## Exercise description
Extract every line between the one with "This screenshot has width=620, height=405." and the end of the entries, both included, word for word and free of pictures.

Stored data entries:
═══

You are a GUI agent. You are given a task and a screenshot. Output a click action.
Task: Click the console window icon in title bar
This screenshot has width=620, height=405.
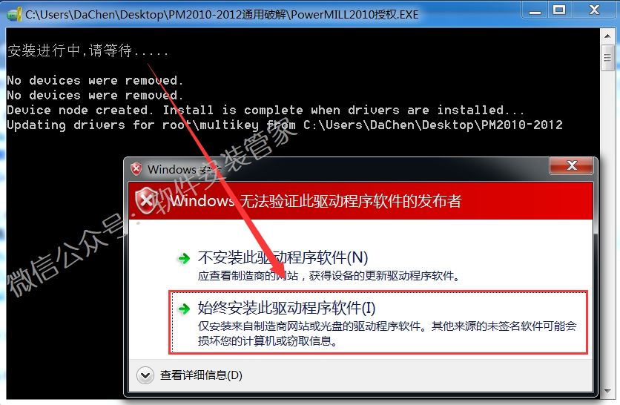[x=13, y=15]
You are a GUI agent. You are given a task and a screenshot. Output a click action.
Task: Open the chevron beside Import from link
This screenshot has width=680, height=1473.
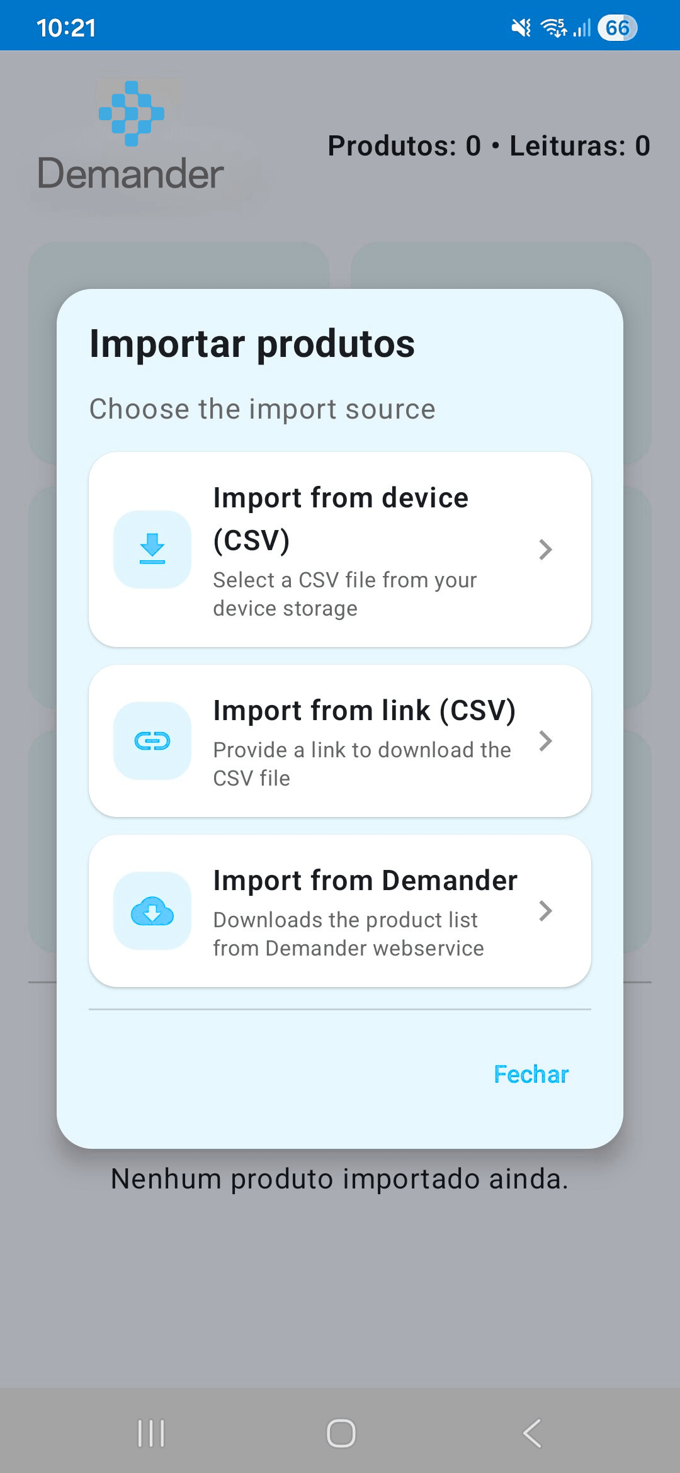(545, 741)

═══

## Exercise output
This screenshot has width=620, height=405.
[x=13, y=15]
You are a GUI agent. You are given a task and a screenshot. Output a click action.
Task: Open the chevron beside Import from link
This screenshot has width=680, height=1473.
(545, 741)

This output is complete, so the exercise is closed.